Court spokesman Art Heinz said the case, which is an appeal from a lower court's August 15 decision which upheld the law, is not expected to be resolved by Thursday.



At issue is whether the new requirement will disenfranchise voters during an election season that has already seen a series of high-profile legal challenges over voting procedures.

The law's opponents say the measure undermines potential voters and was passed without sufficient evidence of prior identity fraud.

Its proponents argue that the law instead strengthens voting procedures and protects against potential fraud.

Gov. Tom Corbett, a Republican, said the law, which he signed in March and was passed largely along party lines, "sets a simple and clear standard to protect the integrity of our elections."

After the hearing, Pennsylvania Deputy Secretary of State Shannon Royer said, "It was clear by the lower court ruling that this law is absolutely constitutional.

"Many other states around the country have voter ID laws. Pennsylvania's voter ID law was modeled after Indiana, which was implemented back in 2008 and upheld on solid legal ground. And I'm hoping based on my observations of the justices today, that they'll come to the same conclusions," Royer added.

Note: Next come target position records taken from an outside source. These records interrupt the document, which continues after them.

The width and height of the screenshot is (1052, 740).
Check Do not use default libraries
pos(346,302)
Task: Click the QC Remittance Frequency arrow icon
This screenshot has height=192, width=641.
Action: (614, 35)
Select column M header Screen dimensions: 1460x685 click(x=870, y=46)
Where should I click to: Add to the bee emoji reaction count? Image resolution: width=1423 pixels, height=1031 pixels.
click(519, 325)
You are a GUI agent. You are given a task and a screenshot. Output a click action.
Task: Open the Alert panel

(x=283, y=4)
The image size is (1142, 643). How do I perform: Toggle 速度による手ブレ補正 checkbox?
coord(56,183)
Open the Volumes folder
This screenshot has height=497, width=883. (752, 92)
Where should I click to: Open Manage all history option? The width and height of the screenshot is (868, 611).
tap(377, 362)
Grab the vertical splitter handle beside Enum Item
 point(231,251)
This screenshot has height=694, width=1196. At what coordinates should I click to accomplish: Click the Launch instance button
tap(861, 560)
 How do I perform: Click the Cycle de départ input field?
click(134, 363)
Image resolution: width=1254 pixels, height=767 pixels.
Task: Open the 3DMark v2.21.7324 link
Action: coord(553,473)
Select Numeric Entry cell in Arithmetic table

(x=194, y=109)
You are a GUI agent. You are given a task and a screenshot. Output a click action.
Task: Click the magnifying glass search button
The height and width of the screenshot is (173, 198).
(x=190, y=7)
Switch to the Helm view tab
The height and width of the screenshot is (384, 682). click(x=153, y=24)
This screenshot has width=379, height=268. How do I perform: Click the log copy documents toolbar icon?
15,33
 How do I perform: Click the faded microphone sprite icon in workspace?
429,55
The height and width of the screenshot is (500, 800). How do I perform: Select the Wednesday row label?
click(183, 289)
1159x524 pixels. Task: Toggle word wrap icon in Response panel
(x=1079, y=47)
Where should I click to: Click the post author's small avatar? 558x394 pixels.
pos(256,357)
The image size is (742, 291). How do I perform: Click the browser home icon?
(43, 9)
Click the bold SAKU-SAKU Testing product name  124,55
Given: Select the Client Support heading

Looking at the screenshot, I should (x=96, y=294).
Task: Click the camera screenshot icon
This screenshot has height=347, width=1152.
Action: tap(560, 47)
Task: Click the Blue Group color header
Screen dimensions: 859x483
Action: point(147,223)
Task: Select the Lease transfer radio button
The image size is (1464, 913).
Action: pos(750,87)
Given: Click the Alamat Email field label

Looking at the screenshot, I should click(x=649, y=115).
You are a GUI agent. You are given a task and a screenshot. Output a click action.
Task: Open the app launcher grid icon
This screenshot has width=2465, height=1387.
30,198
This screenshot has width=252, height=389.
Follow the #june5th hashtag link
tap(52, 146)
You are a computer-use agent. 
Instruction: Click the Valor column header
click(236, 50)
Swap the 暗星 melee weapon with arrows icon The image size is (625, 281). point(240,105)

But NAACP President and CEO Benjamin Todd Jealous contended, "When you disenfranchise tens of thousands of voters in this state -- Pennsylvania, (which) often determines who becomes president -- then you create a constitutional crisis, because you are then not just stealing the race in Pennsylvania, you're stealing the race in the country.

"You're fixing who's on the Supreme Court and you're setting the destination for civil rights for an entire generation."

First-time voters in Pennsylvania were previously identified by either photo ID or other documents, which include bank statements and utility bills.

In June, the state's House GOP leader Mike Turzai told a group of fellow Republicans that the measure would "allow Governor Romney to win the State of Pennsylvania."

Turzai's controversial comments stoked Democrat-backed criticism, who blasted the measure as being a largely partisan act, though Turzai's office has said his comment instead focused on the issue of voter fraud.

At the center of the high-profile case is Viviette Applewhite, a 93-year-old Philadelphia native without photo identification, who is the lead plaintiff in the lawsuit, according to court documents.

On Thursday, John Knorr, Chief Deputy Attorney General, said in court that all plaintiffs either have "an ID at this point, or we established have the documents needed to get one."

Meanwhile, political fights over a spate of new voting laws have reached other battleground states like Florida and Ohio, where President Barack Obama and Republican presidential candidate Mitt Romney are locked in fierce campaigns to win over voters.

In Ohio, the GOP-led state legislature did away with a three-day early voting window before Election Day for everyone but members of the military and people living overseas. But a federal judge later ruled in favor of the Obama campaign to allow voters that window.

In Florida, the Department of Justice is suing the state because it says the controversial purge of voters identified as "non-eligible" unfairly targets minorities.

Many states have also updated their voting machines to ensure that ballots are accurately counted.